Information given ::
......

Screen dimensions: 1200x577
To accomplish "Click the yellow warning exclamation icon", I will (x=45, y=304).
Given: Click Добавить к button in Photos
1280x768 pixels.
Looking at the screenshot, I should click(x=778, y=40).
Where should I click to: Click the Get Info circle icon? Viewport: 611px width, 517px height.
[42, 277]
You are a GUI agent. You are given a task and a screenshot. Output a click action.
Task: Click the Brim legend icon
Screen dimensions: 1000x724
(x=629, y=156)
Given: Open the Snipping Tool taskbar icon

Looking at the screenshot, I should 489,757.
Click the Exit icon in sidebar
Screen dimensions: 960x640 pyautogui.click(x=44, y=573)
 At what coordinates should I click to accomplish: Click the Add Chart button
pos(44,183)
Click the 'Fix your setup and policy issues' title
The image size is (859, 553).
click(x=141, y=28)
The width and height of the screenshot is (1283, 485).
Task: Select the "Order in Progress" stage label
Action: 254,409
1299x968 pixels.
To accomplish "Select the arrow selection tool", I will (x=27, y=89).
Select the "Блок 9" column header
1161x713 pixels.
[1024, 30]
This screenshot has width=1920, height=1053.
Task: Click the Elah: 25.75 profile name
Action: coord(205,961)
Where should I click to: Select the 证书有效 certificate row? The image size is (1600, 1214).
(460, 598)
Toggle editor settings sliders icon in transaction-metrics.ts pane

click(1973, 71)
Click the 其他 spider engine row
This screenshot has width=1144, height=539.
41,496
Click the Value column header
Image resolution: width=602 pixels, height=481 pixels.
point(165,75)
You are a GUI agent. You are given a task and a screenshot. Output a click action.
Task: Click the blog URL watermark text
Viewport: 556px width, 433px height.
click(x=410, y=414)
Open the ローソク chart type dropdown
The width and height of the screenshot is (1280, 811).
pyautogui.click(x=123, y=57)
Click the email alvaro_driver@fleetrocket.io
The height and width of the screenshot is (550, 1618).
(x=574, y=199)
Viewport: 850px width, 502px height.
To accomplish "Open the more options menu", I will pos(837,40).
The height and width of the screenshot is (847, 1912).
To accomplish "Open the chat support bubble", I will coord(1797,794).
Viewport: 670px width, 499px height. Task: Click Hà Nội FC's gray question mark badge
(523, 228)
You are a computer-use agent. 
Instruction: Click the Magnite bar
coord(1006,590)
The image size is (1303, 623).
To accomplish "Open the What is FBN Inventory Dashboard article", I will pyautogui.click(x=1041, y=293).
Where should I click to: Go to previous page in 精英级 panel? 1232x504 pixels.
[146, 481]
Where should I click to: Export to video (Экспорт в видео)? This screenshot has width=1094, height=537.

......

Task prompt ::
Print the entries once more, character for character.

Output ::
Screen dimensions: 1200x577
To accomplish "Click the yellow warning exclamation icon", I will (x=45, y=304).
Given: Click Добавить к button in Photos
1280x768 pixels.
Looking at the screenshot, I should click(x=778, y=40).
Where should I click to: Click the Get Info circle icon? Viewport: 611px width, 517px height.
[42, 277]
You are a GUI agent. You are given a task and a screenshot. Output a click action.
Task: Click the Brim legend icon
Screen dimensions: 1000x724
(x=629, y=156)
Given: Open the Snipping Tool taskbar icon

Looking at the screenshot, I should 489,757.
Click the Exit icon in sidebar
Screen dimensions: 960x640 pyautogui.click(x=44, y=573)
 At what coordinates should I click to accomplish: Click the Add Chart button
pos(44,183)
Click the 'Fix your setup and policy issues' title
The image size is (859, 553).
click(x=141, y=28)
The width and height of the screenshot is (1283, 485).
Task: Select the "Order in Progress" stage label
Action: 254,409
1299x968 pixels.
To accomplish "Select the arrow selection tool", I will (x=27, y=89).
Select the "Блок 9" column header
1161x713 pixels.
[1024, 30]
This screenshot has width=1920, height=1053.
Task: Click the Elah: 25.75 profile name
Action: coord(205,961)
Where should I click to: Select the 证书有效 certificate row? The image size is (1600, 1214).
(460, 598)
Toggle editor settings sliders icon in transaction-metrics.ts pane

click(1973, 71)
Click the 其他 spider engine row
This screenshot has width=1144, height=539.
41,496
Click the Value column header
Image resolution: width=602 pixels, height=481 pixels.
point(165,75)
You are a GUI agent. You are given a task and a screenshot. Output a click action.
Task: Click the blog URL watermark text
Viewport: 556px width, 433px height.
click(x=410, y=414)
Open the ローソク chart type dropdown
The width and height of the screenshot is (1280, 811).
pyautogui.click(x=123, y=57)
Click the email alvaro_driver@fleetrocket.io
The height and width of the screenshot is (550, 1618).
(x=574, y=199)
Viewport: 850px width, 502px height.
To accomplish "Open the more options menu", I will pos(837,40).
The height and width of the screenshot is (847, 1912).
To accomplish "Open the chat support bubble", I will coord(1797,794).
Viewport: 670px width, 499px height. Task: Click Hà Nội FC's gray question mark badge
(523, 228)
You are a computer-use agent. 
Instruction: Click the Magnite bar
coord(1006,590)
The image size is (1303, 623).
To accomplish "Open the What is FBN Inventory Dashboard article", I will pyautogui.click(x=1041, y=293).
Where should I click to: Go to previous page in 精英级 panel? 1232x504 pixels.
[146, 481]
Where should I click to: Export to video (Экспорт в видео)? This screenshot has width=1094, height=537.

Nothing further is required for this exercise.